[Date Prev][Date Next][Thread Prev][Thread Next][Date Index][Thread Index]

RE: Getting the features chart going



>I think it's up to the implementation.  You may wish to abort the
>transaction if you receive an attribute that you don't support, or you may
>wish to attempt to continue.

>A non-standard attribute would be in the private range.  I think that most
>implementations would simply ignore attributes from the private range that
>they don't understand.

Leaving the response to unknown attributes up to the 
implementation could cause interoperability problems. 
For example, how am I to know whether the attribute relates
to security, in which case it will be mandatory, or whether it relates
to configuration of a parameter, in which case it can be ignored if it
is not understood? 

If it can be assumed that an implementation will ignore unknown attributes,
then it makes sense to offer all the non-mandatory attributes that can
be understood without having to know whether the other implementation
can accept them.
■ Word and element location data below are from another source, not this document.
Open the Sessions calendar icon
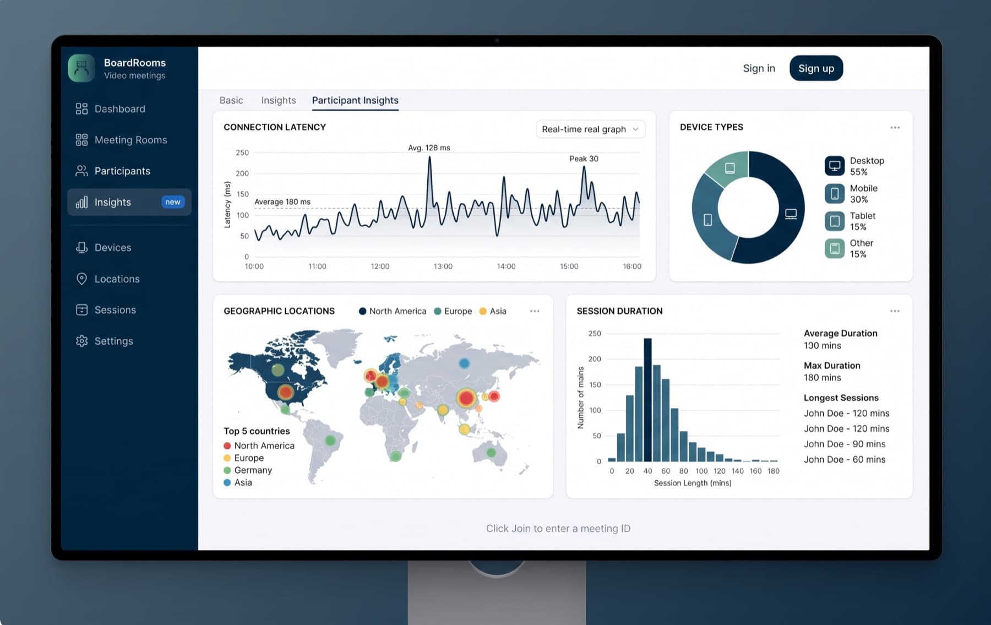Viewport: 991px width, 625px height. (81, 310)
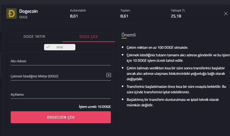Select the DOGE ÇEK tab
Viewport: 230px width, 136px height.
click(89, 36)
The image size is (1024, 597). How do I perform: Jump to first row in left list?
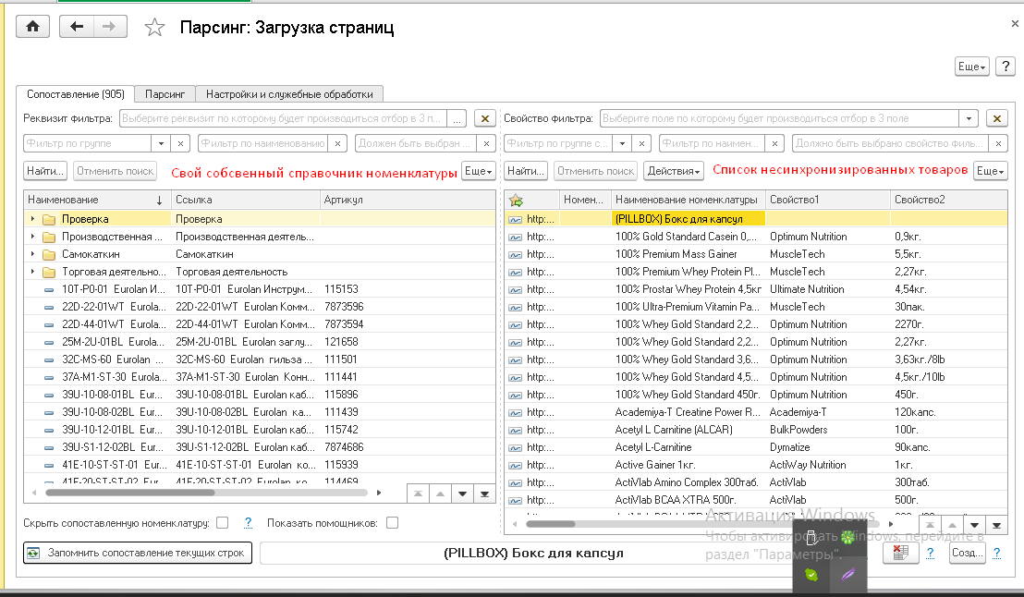click(419, 493)
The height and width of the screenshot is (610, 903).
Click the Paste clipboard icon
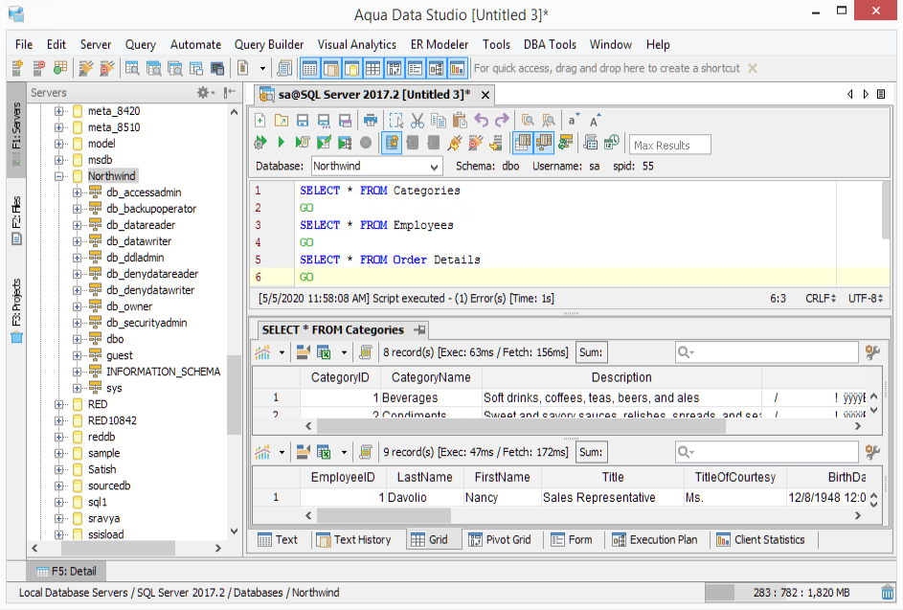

However, if some implementations abort the transaction
then the two approaches will not interoperate when they support
a common subset of options, even though they both conform to the
spec. 

There are several possible solutions to this. One is to allow the initiator
and responder to send capabilities attributes defining what they can do
and whether they require that certain attributes be understood. The
capabilities attribute would be a list of supported attributes with an
indication of mandatory/optional. 

Another solution is to define all attributes in the spec as mandatory,
and all private attributes as optional and define the ranges of values
corresponding to mandatory and optional for new attributes. This should
eliminate ambiguities.   

>The draft is still evolving, any suggestions should be brought up to the
>editor.

I'd suggest that the IANA considerations section deal with the mandatory/
optional issue. At the least, the spec for a new attribute should state
whether the attribute is required or not. However, I'd prefer to see a
clear prescription as to which attributes are optional (private?) and
which will be mandatory (spec-defined?).